Zu erledigen:
1. Schreiben Sie aus der Meldung zum Eurochambres-Kongress die Passage ab, die mit „Leitl fordert EU-Kraftanstrengung“ beginnt und bis „Wirtschaftskammer-Präsident Christoph Leitl.“ reicht.
2. Auf welchen Ebenen ist laut der Meldung zum Eurochambres-Kongress eine gemeinsame Kraftanstrengung nötig? Nennen Sie alle.

Textauszug:
======

Leitl fordert EU-Kraftanstrengung für Wachstum und Beschäftigung: 10 Millionen Jobs
bis 2010
Wien (pwk) - Mit einem Appell an die europäischen Regierungen, durch die Umsetzung von Sozial-
und Wirtschaftsreformen für mehr Wirtschaftswachstum und Beschäftigung zu sorgen, hat am Donnerstag (21. 10.)
Vormittag der XII. Kongress von Eurochambres, des europäischen Dachverbands der Industrie- und Wirtschaftskammern,
in der Wiener Hofburg begonnen. "Die Zeit der Lippenbekenntnisse ist vorbei. Dass Europa gegenüber den
USA noch immer an Wettbewerbsfähigkeit verliert, statt den Rückstand aufzuholen, ist eine Schande",
sagte Eurochambres- und Wirtschaftskammer-Präsident Christoph Leitl.
Um die Lissabonner Reformagenda, die 2000 beschlossen wurde, in der zweiten Halbzeit mit Leben zu erfüllen,
bedürfe es einer gemeinsamen Kraftanstrengung auf europäischer, nationaler und regionaler Ebene: "Die
Formel 5 (3/1) = 10 muss unser Motto sein. Das bedeutet im Klartext: Ein durchschnittliches Wirtschaftswachstum
von drei Prozent im Jahr steigert die Beschäftigung um ein Prozent. Dadurch entstehen innerhalb der nächsten
fünf Jahren zehn Millionen neue Jobs. Das ist ein faszinierendes Ziel, das für Aufbruchstimmung sorgen
wird." Die derzeitige Arbeitslosenzahl würde also halbiert. "Wenn wir dieses Ziel erreichen, können
wir unser soziales Netz finanzieren, unsere ökologischen Ziele - Stichwort Kyoto - erreichen und: Dank seiner
wirtschaftlichen Stärke kann Europa eine entscheidende Rolle im Sinne einer Globalisierung nach europäischen
Werten einnehmen", ist Leitl überzeugt. Aufgabe der Kommission sei es, den europäischen Reformprozess
professionell zu organisieren. "Die europäische Business Community sagt ihre volle Unterstützung
zu und ist bereit, ihr Know-how einzubringen", sagte Leitl: "Vom Eurochambres-Kongress soll ein Signal
der Ermutigung, des Optimismus und der Zuversicht ausgehen."

======

Vorliegende Datensätze:
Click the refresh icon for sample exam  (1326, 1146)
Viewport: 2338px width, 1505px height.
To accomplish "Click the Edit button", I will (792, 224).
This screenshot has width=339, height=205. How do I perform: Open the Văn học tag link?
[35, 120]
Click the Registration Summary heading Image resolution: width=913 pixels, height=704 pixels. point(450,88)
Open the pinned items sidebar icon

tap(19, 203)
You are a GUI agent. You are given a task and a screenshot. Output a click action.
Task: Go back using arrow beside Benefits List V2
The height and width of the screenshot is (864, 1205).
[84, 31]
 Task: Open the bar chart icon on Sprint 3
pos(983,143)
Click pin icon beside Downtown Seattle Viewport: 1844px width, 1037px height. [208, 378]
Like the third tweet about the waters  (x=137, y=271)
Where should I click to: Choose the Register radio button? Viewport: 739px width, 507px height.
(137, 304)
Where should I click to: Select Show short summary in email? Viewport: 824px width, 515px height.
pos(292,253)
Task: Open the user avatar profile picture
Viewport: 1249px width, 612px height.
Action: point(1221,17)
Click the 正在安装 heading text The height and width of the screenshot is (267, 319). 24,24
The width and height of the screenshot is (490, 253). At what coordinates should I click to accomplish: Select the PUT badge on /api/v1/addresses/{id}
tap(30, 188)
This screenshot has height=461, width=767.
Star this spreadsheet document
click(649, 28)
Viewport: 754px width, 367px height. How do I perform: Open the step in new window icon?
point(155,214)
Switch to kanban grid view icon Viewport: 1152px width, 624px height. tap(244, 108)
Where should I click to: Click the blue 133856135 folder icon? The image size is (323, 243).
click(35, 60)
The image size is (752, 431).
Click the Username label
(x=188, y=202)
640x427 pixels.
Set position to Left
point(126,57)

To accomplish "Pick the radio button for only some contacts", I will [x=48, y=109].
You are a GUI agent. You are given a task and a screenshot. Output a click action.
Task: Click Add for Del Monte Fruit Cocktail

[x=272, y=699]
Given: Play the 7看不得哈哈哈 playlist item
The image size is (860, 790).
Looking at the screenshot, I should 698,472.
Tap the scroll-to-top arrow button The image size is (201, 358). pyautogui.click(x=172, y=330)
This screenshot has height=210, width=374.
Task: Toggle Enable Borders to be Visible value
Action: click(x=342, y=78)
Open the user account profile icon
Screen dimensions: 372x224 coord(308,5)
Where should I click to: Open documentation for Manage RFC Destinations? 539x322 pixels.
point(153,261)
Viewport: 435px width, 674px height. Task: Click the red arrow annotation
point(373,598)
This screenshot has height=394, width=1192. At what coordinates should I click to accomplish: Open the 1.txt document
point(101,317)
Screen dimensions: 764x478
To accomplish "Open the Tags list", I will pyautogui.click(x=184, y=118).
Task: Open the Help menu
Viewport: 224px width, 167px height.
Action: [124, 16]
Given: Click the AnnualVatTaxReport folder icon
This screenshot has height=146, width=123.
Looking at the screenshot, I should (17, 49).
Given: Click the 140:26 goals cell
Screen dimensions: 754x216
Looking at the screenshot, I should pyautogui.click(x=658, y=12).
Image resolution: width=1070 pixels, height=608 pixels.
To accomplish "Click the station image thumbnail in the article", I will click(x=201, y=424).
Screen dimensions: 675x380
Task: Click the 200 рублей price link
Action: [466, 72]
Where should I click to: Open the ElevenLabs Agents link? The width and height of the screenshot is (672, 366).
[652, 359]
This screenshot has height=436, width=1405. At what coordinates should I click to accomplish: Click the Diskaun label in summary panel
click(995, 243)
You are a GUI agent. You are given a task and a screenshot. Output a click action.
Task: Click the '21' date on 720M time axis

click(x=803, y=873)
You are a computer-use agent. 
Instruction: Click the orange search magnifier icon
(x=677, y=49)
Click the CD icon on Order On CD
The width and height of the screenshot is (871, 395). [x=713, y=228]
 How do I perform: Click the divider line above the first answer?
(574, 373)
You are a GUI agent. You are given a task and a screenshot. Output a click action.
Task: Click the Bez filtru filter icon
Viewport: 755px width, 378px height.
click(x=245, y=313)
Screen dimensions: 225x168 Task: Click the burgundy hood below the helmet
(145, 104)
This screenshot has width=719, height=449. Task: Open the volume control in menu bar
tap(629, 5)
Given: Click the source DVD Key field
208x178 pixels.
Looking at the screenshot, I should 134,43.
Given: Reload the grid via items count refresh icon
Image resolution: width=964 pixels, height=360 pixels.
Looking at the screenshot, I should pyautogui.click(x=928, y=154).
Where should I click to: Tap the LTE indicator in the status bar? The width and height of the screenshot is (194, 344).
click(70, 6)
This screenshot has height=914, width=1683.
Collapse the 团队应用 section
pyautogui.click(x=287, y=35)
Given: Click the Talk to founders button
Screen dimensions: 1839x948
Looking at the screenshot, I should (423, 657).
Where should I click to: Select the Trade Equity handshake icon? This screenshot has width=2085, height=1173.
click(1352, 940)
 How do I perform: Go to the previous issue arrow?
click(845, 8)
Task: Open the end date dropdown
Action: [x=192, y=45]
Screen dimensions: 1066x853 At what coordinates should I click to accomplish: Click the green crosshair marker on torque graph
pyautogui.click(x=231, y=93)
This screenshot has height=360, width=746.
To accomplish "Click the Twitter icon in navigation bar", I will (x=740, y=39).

======

Lösungen:
1.
Leitl fordert EU-Kraftanstrengung für Wachstum und Beschäftigung: 10 Millionen Jobs
bis 2010
Wien (pwk) - Mit einem Appell an die europäischen Regierungen, durch die Umsetzung von Sozial-
und Wirtschaftsreformen für mehr Wirtschaftswachstum und Beschäftigung zu sorgen, hat am Donnerstag (21. 10.)
Vormittag der XII. Kongress von Eurochambres, des europäischen Dachverbands der Industrie- und Wirtschaftskammern,
in der Wiener Hofburg begonnen. "Die Zeit der Lippenbekenntnisse ist vorbei. Dass Europa gegenüber den
USA noch immer an Wettbewerbsfähigkeit verliert, statt den Rückstand aufzuholen, ist eine Schande",
sagte Eurochambres- und Wirtschaftskammer-Präsident Christoph Leitl.

2. europäische Ebene, nationale Ebene, regionale Ebene